OCTOBER: Akamai releases results of “Gaming Trends and Challenges” Customer Survey, which cites account hacks and content theft as 2 of the top four security challenges facing game companies and improving customer retention as their #1 business challenge

OCTOBER 5: Valve | Counterstrike:Global Offensive – Washington State Gambling Commission orders Valve to take actions to ensure that CS:GO skin gambling is halted and threatens criminal prosecution for failure to stop the behavior. Commission cites that one company alone made around $1 billion by facilitating gambling in 7 months’ time

OCTOBER 10: TrendMicro releases “The Cybercrimal Roots of Selling Online Gaming Currency” report, which explicitly connects the gray market with the larger cybercrime ecosystem

OCTOBER: Panopticon Labs co-founder, Matthew Cook, presents “The Online Video Games Gray Market: What? Why?
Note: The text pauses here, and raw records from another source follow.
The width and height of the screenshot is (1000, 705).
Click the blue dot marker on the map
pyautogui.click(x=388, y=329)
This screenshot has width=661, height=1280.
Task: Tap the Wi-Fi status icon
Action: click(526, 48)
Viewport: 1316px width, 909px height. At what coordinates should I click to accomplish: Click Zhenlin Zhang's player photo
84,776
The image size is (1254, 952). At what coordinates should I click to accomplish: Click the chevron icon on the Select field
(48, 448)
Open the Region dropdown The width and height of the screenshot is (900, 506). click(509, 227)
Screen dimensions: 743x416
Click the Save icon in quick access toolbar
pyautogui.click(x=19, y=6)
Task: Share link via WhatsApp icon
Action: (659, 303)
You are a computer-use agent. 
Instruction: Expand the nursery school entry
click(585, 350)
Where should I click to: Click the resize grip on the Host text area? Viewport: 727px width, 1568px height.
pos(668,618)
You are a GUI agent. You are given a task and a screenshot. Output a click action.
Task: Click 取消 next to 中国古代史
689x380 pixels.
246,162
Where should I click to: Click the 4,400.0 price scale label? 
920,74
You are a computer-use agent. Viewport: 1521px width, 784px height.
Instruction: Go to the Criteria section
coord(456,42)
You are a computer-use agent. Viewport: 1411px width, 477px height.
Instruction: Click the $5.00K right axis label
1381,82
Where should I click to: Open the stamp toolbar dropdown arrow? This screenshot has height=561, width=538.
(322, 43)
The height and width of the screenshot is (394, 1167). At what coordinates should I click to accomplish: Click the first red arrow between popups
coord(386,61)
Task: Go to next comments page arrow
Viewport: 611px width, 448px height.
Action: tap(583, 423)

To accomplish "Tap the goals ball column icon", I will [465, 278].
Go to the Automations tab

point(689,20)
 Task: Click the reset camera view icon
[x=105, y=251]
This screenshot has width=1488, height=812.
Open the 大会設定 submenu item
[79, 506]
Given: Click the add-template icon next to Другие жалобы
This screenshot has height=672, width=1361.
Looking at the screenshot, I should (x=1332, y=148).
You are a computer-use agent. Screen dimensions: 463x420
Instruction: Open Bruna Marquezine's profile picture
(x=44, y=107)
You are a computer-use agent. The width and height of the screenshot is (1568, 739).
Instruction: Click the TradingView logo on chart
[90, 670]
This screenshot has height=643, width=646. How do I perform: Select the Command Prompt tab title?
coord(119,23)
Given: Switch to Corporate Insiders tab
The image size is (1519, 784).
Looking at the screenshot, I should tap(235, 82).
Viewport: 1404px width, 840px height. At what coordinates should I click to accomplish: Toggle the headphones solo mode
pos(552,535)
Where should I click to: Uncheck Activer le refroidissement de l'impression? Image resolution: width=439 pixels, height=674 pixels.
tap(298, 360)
And How?” at Akamai Games Summit and participates in National Cybersecurity Alliance NASDAQ Cybersecurity Summit. He is quoted in Scientific American (also picked up by Salon), The Guardian, MarketWatch, and IEEE Spectrum

OCTOBER 31: CCP | Eve Online – Bans in-game gambling and removes an estimated 30-40 trillion Isk (equivalent to $650 million) from the in-game economy prior to adding a free-to-play option to the game

NOVEMBER 14: Electronic Arts | FIFA – Hackers steal $15M to $18M in coins over 2 years; FBI gets involved; hackers go on trial

NOVEMBER 18: Sony attributes a rash of Playstation account hacks to phishing scams.

DECEMBER: South Korea passes a law that makes developing and selling of hacks and cheats that are not allowed by video games’ Terms of Service illegal, with a punishment of up to 5 years jail time or $43,000 in fines.

DECEMBER 7: PCGamer publishes an article titled “Why is it so hard to stop cheating in videogames?” which provides an in-depth discussion about the difficulties publishers face in beating hackers and cheaters.